Extrait de page:
La première de ces dernières oppositions est née au sein même de la fraction Staline. Elle s'incarne en deux hommes qui ont tous les deux été, à des moments différents, liés personnellement à Staline : les deux anciens dirigeants des Jeunesses communistes Jan Sten et V.V. Lominadzé.

Le premier est un philosophe marxiste, spécialiste reconnu de Hegel. Jan Sten a été le théoricien des Jeunesses communistes, inspirateur de réactions gauchistes. C'est un intellectuel si brillant et si réputé que Staline lui a demandé de lui donner des « leçons particulières de dialectique » (sic). L'expérience l'a marqué : dès 1928, dans un cercle d'amis, il se laissait aller à dire que Koba (Staline) ferait des choses qui laisseraient loin derrière les procès Dreyfus et Beilis... le fameux procès antisémite du début du siècle14

V.V. Lominadzé (Besso) est un personnage hors du commun. Cet homme d'une taille et d'une force peu communes, aux cheveux de jais, est intelligent, cultivé, énergique. Cet amateur de chansons, grand conteur d'anecdotes, est aussi noceur et buveur autant que gros travailleur. Il poursuit des études d'ingénieur tout en travaillant à plein temps pour le parti. On sait qu'un soir d'ivresse, il n'a pas hésité, à la suite d'un pari, à briser la glace de la Moskva pour s'y baigner, et il a laissé un rein dans l'aventure15. Il a fait une carrière foudroyante d'apparatchik : secrétaire du parti de Tiflis à vingt ans, il a été l'un des principaux dirigeants des Jeunesses communistes avant de passer dans l'appareil du parti. Margarete Buber raconte qu'il a été décoré du Drapeau rouge pour son comportement dans l'assaut contre Cronstadt pour lequel il s'était porté volontaire, mais qu'il se refuse à porter la décoration. Il a été un adversaire acharné de l'opposition de 1923, de la Nouvelle Opposition, de l'Opposition unifiée enfin.

Dès la fin de 1927, il est apparu que ces hommes d'appareils manifestaient une certaine indépendance de pensée : pour eux, la défaite de l'Opposition de gauche était loin de régler tous les problèmes. Rappelés à l'ordre dès cette époque pour avoir trop vigoureusement souligné l'existence d'un « danger de droite », ils se sont manifestés encore en 1929 par une série d'articles critiques de la direction stalinienne dans Komsomolskaia Pravda.

Informations affichées:
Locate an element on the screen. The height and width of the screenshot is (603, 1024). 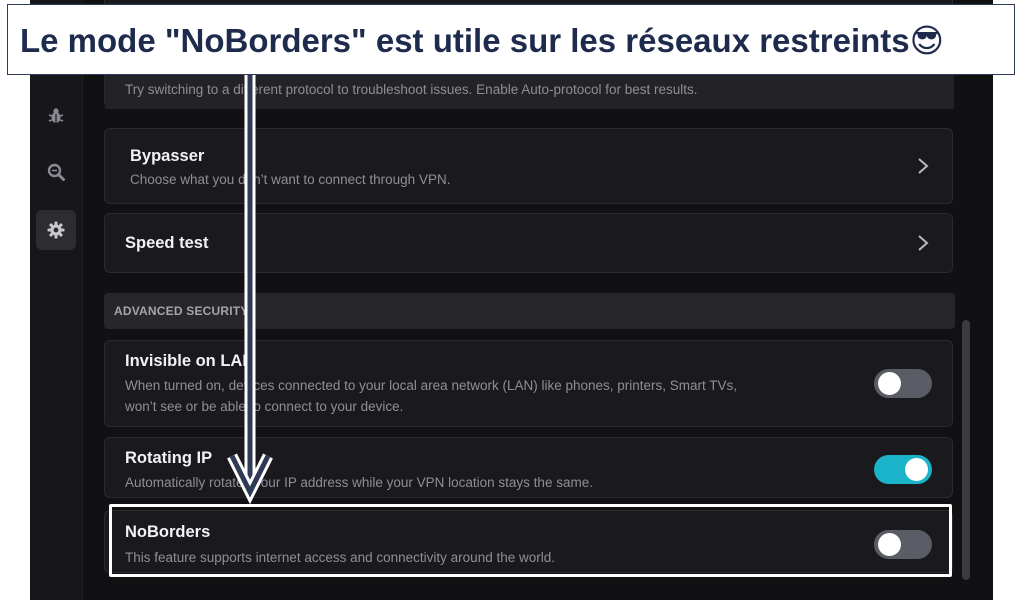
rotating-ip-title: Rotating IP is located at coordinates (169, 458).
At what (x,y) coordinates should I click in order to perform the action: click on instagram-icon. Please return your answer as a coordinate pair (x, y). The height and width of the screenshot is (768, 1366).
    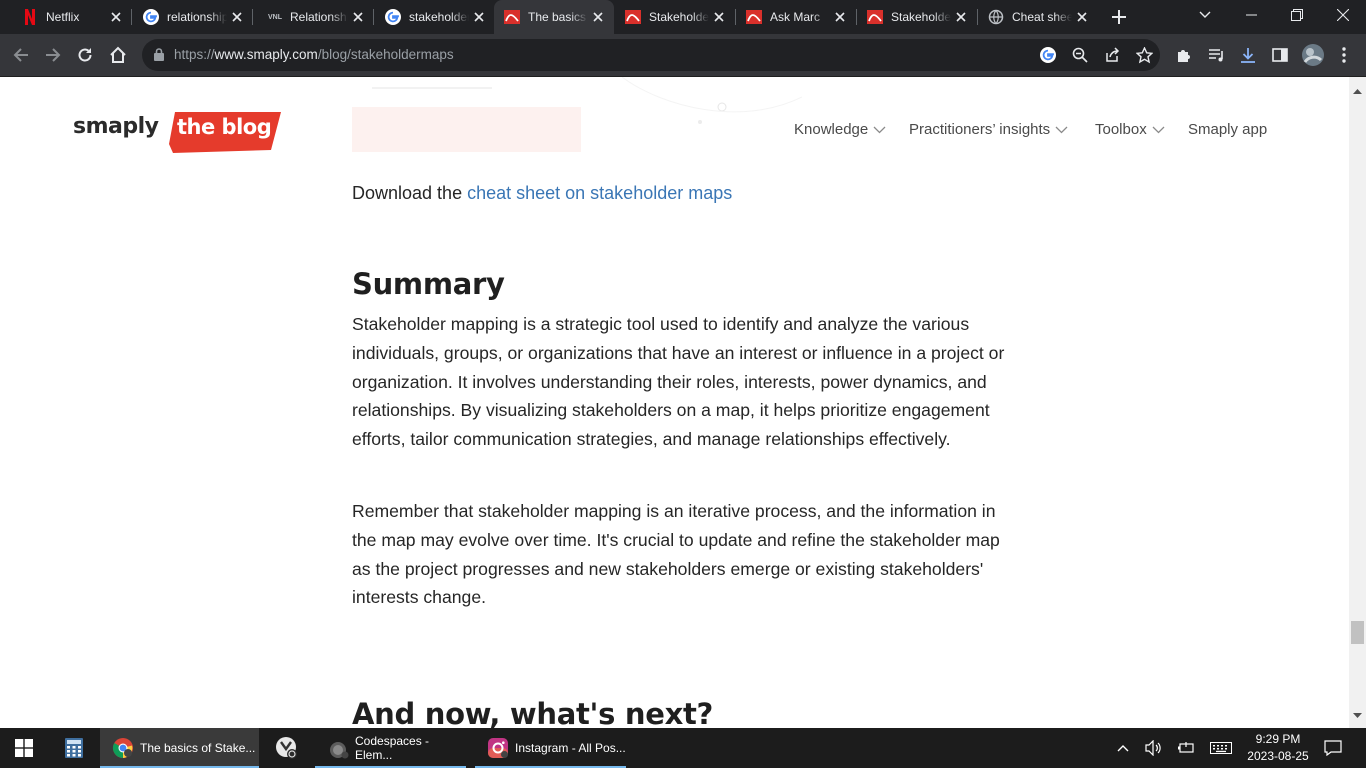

Questions d'étude:
1. Selon l'extrait de page, à quel âge Lominadzé est-il devenu secrétaire du parti de Tiflis ?
2. Relevez sans rien modifier, dans l'extrait de page, le passage qui s'ouvre sur les mots contenant « La première de » et se termine par « et V.V. Lominadzé. ».

Résultats de l'exercice:
1. À vingt ans.

2.
La première de ces dernières oppositions est née au sein même de la fraction Staline. Elle s'incarne en deux hommes qui ont tous les deux été, à des moments différents, liés personnellement à Staline : les deux anciens dirigeants des Jeunesses communistes Jan Sten et V.V. Lominadzé.